本文最后更新于 2963 天前,其中的信息可能已经有所发展或是发生改变。
前言
之前有写过两篇 利用 NGINX 和 LuaJIT 构建简单的 WAF 和 Openstar – 基于 OpenResty 的高性能 WAF 拓展,不过两者其实都蛮复杂的,很多情况下像一些管理员的正常操作可能也会被误判,所以今天讲一个简单点的 WAF。
介绍
Nginx Lua Redis 防止CC攻击实现原理:同一个外网IP、同一个网址(ngx.var.request_uri)、同一个客户端(http_user_agent)在某一段时间(CCseconds)内访问某个网址(ngx.var.request_uri)超过指定次数(CCcount),则禁止这个外网IP+同一个客户端(md5(IP+ngx.var.http_user_agent)访问这个网址(ngx.var.request_uri)一段时间(blackseconds)。
设置
Nginx Lua Redis 依赖 Lua,推荐使用 OpenResty,因为这货就是 OpenResty 的作者写的,而且 Nginx 安装 Lua 还麻烦。

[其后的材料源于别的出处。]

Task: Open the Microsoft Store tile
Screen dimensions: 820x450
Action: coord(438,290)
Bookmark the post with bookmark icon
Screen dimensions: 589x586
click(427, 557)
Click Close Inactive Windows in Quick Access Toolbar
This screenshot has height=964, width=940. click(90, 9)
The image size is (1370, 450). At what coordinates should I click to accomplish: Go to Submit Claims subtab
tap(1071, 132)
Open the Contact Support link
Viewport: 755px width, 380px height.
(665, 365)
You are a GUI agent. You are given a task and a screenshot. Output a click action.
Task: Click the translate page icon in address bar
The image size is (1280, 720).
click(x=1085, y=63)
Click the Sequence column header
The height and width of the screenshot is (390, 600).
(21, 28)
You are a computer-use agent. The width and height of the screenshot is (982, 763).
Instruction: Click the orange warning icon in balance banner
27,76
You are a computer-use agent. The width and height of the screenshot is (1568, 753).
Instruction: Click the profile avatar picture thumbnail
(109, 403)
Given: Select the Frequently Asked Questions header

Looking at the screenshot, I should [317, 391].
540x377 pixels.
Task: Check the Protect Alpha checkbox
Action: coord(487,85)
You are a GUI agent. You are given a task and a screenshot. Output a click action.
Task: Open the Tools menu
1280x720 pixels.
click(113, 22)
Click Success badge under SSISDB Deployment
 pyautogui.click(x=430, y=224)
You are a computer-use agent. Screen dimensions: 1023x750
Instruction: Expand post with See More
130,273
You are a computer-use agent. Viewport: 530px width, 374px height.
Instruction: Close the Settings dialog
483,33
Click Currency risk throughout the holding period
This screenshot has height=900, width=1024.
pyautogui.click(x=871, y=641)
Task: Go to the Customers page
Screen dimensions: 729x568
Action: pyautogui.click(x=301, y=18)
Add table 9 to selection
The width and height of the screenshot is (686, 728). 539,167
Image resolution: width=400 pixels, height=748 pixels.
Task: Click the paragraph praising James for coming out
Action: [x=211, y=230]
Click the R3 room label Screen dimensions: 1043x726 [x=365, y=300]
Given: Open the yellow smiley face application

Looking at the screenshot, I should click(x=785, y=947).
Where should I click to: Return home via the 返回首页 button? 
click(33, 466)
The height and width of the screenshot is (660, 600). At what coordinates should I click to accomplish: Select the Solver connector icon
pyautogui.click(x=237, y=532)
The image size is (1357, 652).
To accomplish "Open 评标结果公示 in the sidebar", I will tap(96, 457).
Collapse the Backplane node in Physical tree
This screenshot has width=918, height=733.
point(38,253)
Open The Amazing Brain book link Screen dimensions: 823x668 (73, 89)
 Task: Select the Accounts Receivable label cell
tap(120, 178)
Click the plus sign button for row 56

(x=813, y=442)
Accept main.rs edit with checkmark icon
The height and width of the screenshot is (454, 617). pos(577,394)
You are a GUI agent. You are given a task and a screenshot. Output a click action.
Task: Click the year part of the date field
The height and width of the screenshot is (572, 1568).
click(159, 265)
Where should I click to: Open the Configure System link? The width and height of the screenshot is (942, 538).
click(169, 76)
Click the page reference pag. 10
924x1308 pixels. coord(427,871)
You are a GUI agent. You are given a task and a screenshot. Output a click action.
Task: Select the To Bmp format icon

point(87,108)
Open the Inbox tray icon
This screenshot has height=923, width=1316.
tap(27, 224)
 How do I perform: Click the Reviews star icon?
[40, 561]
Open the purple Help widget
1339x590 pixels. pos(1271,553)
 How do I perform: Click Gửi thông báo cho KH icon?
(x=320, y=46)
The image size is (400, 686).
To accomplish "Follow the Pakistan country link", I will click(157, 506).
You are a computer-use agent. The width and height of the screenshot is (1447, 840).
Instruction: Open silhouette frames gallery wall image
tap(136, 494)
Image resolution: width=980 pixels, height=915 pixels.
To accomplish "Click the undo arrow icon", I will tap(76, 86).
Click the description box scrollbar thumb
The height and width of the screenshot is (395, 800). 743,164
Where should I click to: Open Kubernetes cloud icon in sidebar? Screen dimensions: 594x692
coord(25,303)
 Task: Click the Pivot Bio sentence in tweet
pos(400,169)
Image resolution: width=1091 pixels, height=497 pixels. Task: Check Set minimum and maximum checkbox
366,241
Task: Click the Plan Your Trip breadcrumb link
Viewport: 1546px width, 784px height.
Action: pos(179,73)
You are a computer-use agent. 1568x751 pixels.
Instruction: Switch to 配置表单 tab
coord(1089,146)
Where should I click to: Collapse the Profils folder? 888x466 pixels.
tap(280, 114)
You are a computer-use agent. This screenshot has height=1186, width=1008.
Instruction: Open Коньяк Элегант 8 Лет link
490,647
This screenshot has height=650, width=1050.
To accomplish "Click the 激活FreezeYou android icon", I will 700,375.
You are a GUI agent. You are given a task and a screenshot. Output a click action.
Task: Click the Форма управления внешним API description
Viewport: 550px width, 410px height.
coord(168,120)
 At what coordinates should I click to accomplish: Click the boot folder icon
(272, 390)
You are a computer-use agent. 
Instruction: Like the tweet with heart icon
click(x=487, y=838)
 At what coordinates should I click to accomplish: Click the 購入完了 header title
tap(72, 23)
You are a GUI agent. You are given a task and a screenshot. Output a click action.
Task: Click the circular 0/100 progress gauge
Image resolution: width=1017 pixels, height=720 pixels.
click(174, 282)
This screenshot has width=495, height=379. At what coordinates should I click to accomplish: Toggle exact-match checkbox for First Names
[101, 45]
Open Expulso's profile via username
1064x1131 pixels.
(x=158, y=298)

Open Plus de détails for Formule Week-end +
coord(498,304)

教程,假设 OpenResty 安装在 /usr/local/openresty ,Nginx 配置文件在 /usr/local/openresty/nginx/conf/nginx.conf
加载 Redis
cd /usr/local/openresty/lualib/redis
wget https://github.com/openresty/lua-resty-redis/raw/master/lib/resty/redis.lua
在 /usr/local/openresty/nginx/conf/nginx.conf 的 http{} 块中添加(就是 server{}块的上一层):
lua_package_path "/usr/local/openresty/lualib/redis/redis.lua;;";
配置 WAF
/usr/local/openresty/lualib/redis/
https://gist.github.com/ivmm/231e974afba1edcde6776e1e827e238a/raw/4eef07d2c7d42695c1abcba3876c437c4f4cb0b7/waf.lua
如果 Redis 不是 6379 端口或者不在本机记得改一下
加载WAF
在虚拟主机配置文件中加入:
access_by_lua_file "/usr/local/openresty/lualib/redis/waf.lua";
然后重启 Nginx/OpenResty 即可。
感谢博主分享
感谢博主分享,不知道这个可否做前端负载均衡的WAF
可以的,只要是通过本机 nginx 实现的均衡负载就可以
从百度进来的,博客不错哦!
多谢~
我现在也不管了,攻击就攻击了,宕机了再重启。
我服务器管的比较少
厉害了我的哥
厉害了,大佬
推荐 verynginx lua插件。